The increase in ‘telemigration’, which leads to an increase in international competition in the services sector, represents an “opportunity” for Portugal, defends economist Richard Baldwin, in an interview with Lusa, believing that ‘deglobalization’ is a myth.
The professor of international economics at the Graduate Institute of International and Development Studies in Geneva, where he is dedicated to the themes of globalization and trade, was in Sintra within the scope of the ECB Forum, to present a study in which he argues that economies At the beginning of the great transformation, caused by globalization and digitalization.
On the sidelines of Lusa, on the sidelines of the event, Richard Baldwin explained that Portugal could consider a European country with small economies, so this “is an opportunity”.
“It is essentially a necessity for young Portuguese people who have levels of training capacity, who do not need a university degree, to sell their services without moving out of the country”, he said.
For the contracting of services to associated third parties, which contribute to the increase in the supply of services to third parties, which helps workers from anywhere in the world to offer services at contracted prices, which are reduced to an international possibility. without the service sector.
“I think Portugal will really gain from this great agricultural opportunity [de serviços]”, said.
The former president of the Center for Economic Policy Research (CEPR) and editor-in-chief of the VoxEU portal believes that digital technology “is opening up the world of work in offices and service sectors to competition from abroad”, for countries with lower .
“I remember that when I wrote my book – I finished it in 2018, it came out in 2019 – I used to have to show people videos of what it was like to work from home. caused by the covid-19 pandemic, highlighting that it became possible to “work at home in remote teams and join them and everyone learned how to make it work”.
For Baldwin, more and more pressure on some of the staff or some of the people who were designed for even lower countries.
In this sense, the idea that we are witnessing a ‘deglobalization’ is rejected, considering it to be “a huge misunderstanding”.
“It is a discussion carried out by people who have a particular idea of what globalization means”, he justifies, defending that “the intensity of trade in goods is actually decreasing or at least stagnant, but this is not happening in services”.
The economist emphasizes that ‘deglobalization’ is thus “a myth”.
However, admit that “globalization is changing and it is shifting from goods to services”.
It is also believed that this transformation, which is said to be structural, will be positive for emerging markets such as Brazil and African countries.
“I think the miracle of the emerging market will continue and expand. Africa will tend to provide for Europe and South America for Europe”, he adds, noting that this will occur not for the global value chains of goods, but for services.

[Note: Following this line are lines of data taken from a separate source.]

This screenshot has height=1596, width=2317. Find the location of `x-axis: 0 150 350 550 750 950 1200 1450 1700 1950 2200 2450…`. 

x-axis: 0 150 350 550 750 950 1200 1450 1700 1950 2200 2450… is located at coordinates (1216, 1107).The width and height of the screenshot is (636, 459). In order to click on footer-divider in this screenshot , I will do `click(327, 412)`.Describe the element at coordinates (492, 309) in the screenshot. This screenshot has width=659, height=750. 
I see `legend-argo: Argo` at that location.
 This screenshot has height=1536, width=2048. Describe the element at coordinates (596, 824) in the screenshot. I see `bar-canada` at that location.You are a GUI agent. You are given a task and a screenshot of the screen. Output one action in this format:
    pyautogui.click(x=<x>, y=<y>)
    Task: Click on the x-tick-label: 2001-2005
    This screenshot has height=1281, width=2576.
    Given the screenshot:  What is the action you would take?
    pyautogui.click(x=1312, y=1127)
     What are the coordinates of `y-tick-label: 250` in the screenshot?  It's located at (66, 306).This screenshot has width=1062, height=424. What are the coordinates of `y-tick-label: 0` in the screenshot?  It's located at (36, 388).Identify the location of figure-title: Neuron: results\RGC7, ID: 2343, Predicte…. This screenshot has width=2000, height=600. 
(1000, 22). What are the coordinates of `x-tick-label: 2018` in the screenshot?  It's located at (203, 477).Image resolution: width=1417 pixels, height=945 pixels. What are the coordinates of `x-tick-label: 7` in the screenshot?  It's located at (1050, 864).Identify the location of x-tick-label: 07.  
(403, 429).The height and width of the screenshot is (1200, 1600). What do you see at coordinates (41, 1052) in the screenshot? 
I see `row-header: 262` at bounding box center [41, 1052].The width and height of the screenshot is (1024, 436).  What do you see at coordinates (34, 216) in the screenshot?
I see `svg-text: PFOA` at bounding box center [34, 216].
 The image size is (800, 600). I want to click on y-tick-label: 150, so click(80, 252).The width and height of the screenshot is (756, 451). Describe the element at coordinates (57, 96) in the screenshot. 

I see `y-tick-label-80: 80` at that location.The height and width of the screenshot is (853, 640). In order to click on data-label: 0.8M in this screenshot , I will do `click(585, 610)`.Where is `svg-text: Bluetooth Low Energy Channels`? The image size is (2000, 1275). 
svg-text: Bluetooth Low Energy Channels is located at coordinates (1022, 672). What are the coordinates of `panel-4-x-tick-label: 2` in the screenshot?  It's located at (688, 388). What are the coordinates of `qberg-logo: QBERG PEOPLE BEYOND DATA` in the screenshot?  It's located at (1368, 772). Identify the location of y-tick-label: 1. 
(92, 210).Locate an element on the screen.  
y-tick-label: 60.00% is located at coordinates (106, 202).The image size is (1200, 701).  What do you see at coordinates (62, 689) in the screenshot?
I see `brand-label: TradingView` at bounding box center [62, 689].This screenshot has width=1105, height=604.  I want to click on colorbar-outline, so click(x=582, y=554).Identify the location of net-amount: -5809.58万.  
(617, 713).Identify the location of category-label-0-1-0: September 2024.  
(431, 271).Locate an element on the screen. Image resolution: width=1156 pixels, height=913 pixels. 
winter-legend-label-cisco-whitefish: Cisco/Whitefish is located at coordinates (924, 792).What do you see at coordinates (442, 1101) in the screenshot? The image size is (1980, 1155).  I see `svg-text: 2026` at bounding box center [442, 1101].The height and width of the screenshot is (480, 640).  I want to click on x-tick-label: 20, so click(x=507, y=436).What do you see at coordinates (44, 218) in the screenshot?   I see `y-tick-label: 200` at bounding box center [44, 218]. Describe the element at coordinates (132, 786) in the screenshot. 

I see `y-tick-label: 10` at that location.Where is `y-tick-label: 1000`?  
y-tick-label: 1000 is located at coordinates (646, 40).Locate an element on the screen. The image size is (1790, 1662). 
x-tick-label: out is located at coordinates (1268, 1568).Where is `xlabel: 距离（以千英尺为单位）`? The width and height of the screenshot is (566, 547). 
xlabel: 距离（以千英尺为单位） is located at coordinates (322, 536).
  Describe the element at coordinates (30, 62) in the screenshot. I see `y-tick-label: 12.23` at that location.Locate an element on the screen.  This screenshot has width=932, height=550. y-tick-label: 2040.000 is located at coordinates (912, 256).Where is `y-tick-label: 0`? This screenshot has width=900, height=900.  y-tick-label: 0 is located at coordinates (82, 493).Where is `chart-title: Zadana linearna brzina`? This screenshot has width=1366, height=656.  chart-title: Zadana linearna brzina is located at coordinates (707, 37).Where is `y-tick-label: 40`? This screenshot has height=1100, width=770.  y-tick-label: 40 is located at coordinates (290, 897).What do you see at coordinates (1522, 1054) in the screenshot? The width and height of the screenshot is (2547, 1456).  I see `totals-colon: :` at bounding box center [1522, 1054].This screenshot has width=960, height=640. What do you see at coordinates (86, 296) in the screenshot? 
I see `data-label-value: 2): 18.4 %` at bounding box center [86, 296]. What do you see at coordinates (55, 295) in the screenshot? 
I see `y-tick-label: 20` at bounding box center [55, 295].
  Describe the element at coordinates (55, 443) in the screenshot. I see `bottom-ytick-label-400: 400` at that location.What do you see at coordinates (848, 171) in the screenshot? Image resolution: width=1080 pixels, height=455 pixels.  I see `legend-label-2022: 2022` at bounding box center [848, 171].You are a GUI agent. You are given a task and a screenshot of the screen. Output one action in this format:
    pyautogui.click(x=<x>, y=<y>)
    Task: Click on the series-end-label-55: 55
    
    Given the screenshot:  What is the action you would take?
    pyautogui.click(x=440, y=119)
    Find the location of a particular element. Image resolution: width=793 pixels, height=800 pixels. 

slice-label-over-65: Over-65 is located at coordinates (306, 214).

Tuesday’s presentation at the ECB’s annual Baldwin forum, the fast work in the sector, will not compete with the services of the sector, which previously would not defend with the “collar robots” or “collar robots”.
In this case, we add, the ongoing structural change that will improve the policy, as prices and prices of exposures to telemigration and automation can be provided to all precedents.
The ECB Forum, this year dedicated to the challenges for economic policy in a fast-paced world, started on Monday afternoon and ends today.
After two years carried out by telematic means due to the pandemic, the three-day ‘summit’ returned to Sintra in person, as in previous years.
This year’s theme has been changed to reflect recent global developments and the challenges’ summit debate that the eurozone economy is currently facing.